Friday, June 27, 2014

Long Live the Queen: Ellen Geer as “Lear” by M.R. Hunter


Shakespeare's women are not shy about donning on a codpiece when necessary, but gender-reversals can bode uneasy misgivings and critical doubt from the outset as to how successful the sex-switcheroo might pan out. The title character of King Lear is not one so easily redressed given the patriarchal overtures and the blustery folly of a man steeped in ego and arrogance.

Having seen both Harry Groener and Dakin Matthews in the preeminent Antaeus production 4 years ago, I was a bit skeptical about this version starring the incomparable Ellen Geer as Lear. I didn't go charging up the hill to see it on opening weekend. It took awhile to mull the idea over. Queen Lear? I'm no purist, yet whenever gender trumps the integrity of a story, let alone a title character, it's been my experience that usually the idea is about provocation rather than insight.

I was wrong.




This is an entirely re-imagined Lear under Melora Marshall and Ellen Geer's wide panoramic direction which adapts the play from its universal themes of filial love, loyalty and error into a revitalized statement on female authority, oedipal succor and the tragedy of enlightenment. Suddenly, the king is transformed when Ms. Geer regally enters and holds court with the armament of her sex as crown and chalice much like one can imagine Elizabeth I during the Bard's time. She is no longer just an old fool, but a matriarch surrounded by enemies both imagined and real. Unlike the original text, Lear's abdication of her throne to her sons is less a laissez-faire gesture of power but a political strategy vouchsafing her position and her heirs.

Surprisingly, the text supports this tenuous connection between a woman and her scheming sons, bolstered by their wives who betray their own gender to align with their husbands (a sorry but believable shift among females). The sons, Goneril and Regan are somewhat sympathetic as they attempt to literally cut the apron strings. Unlike Cordelian who could be accused of being a mama's boy, they plot and take advantage of their mother's compassion juxtaposed against her severity as a spinster queen requiring a greater degree of validation from men by virtue of her feminine vanity. The layers create a new tragedy as it plays out with subtle alterations until it feels like déjà vu—the story is ultimately the same and yet so different it is another play entirely.

Only at the close does the gender-bending take a couple of wrong turns. The end doesn't quite satisfy or make logical sense and there were other seemingly obvious options to avoid the imbalance of power. In this sense, the means justifies the ends because the journey is well worth it, imbuing the text with greater psychological strata albeit the occasional strain. The action and pace never dissipates as it moves at a keen clip, jauntily engrossing as Marshall and Geer utilize every inch of the playing area with Geer perched on roofs, players taking flight among the trees for a 360 degree swivel in your seat, visually entertaining ride.

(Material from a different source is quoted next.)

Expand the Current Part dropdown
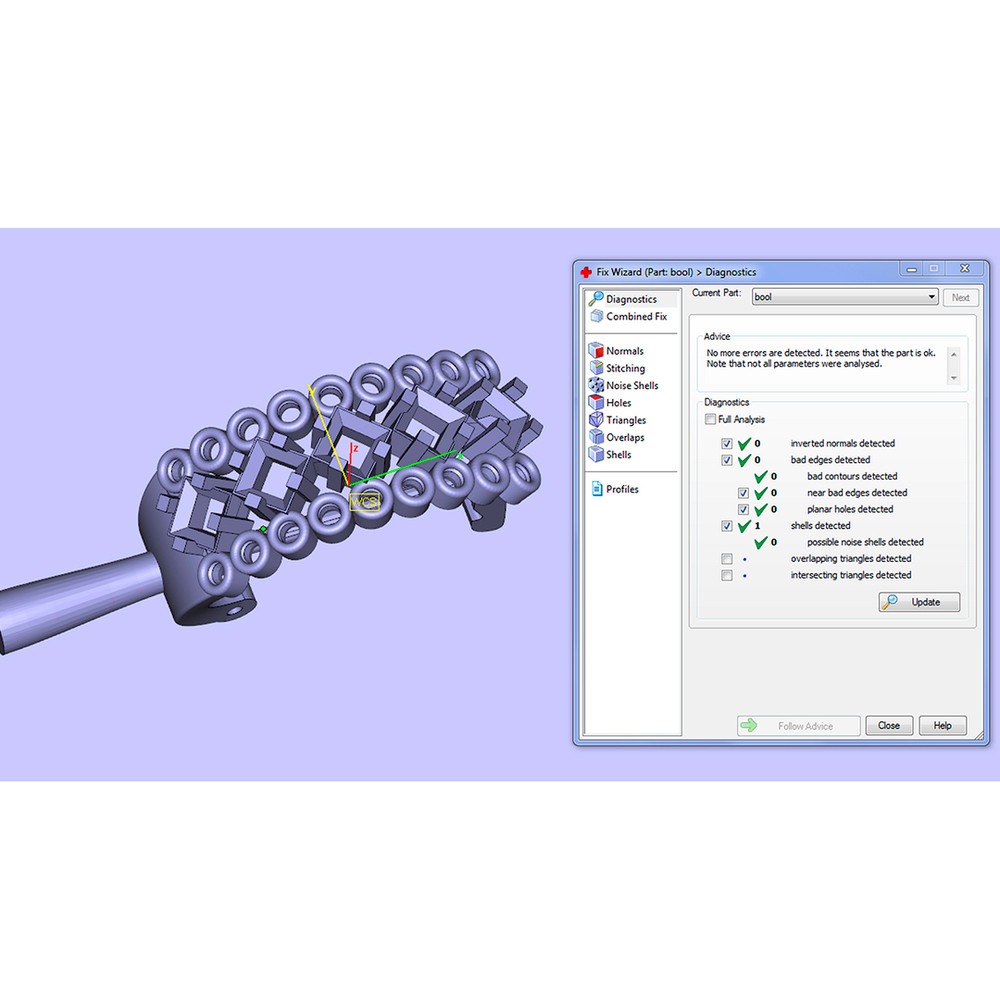Image resolution: width=1000 pixels, height=1000 pixels. [931, 297]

The major players do a fine job of reestablishing the text to their role reversals and relationships. Aaron Hendry as Goneril and Christopher W. Jones as Regan are perfectly contemptuous spoiled brats looking to throw the old hag off. They enlighten the former daughters with masculinity most unkind—instead of the fickle natures of a woman, the sons seem to deride a misogynistic pleasure as they band together against their Mother Queen. Willow Geer as the pathetic Eden is sweetly portrayed with enough fire and lunacy against the poorest of the lot, Earl of Gloucester, memorably performed by the always reliable Alan Blumenfeld who gives his role a palpable regret. Abby Craden is saucy, sexy and commands as Igraine as she uses her feminine wiles to snag two brothers into her conniving web of deceit.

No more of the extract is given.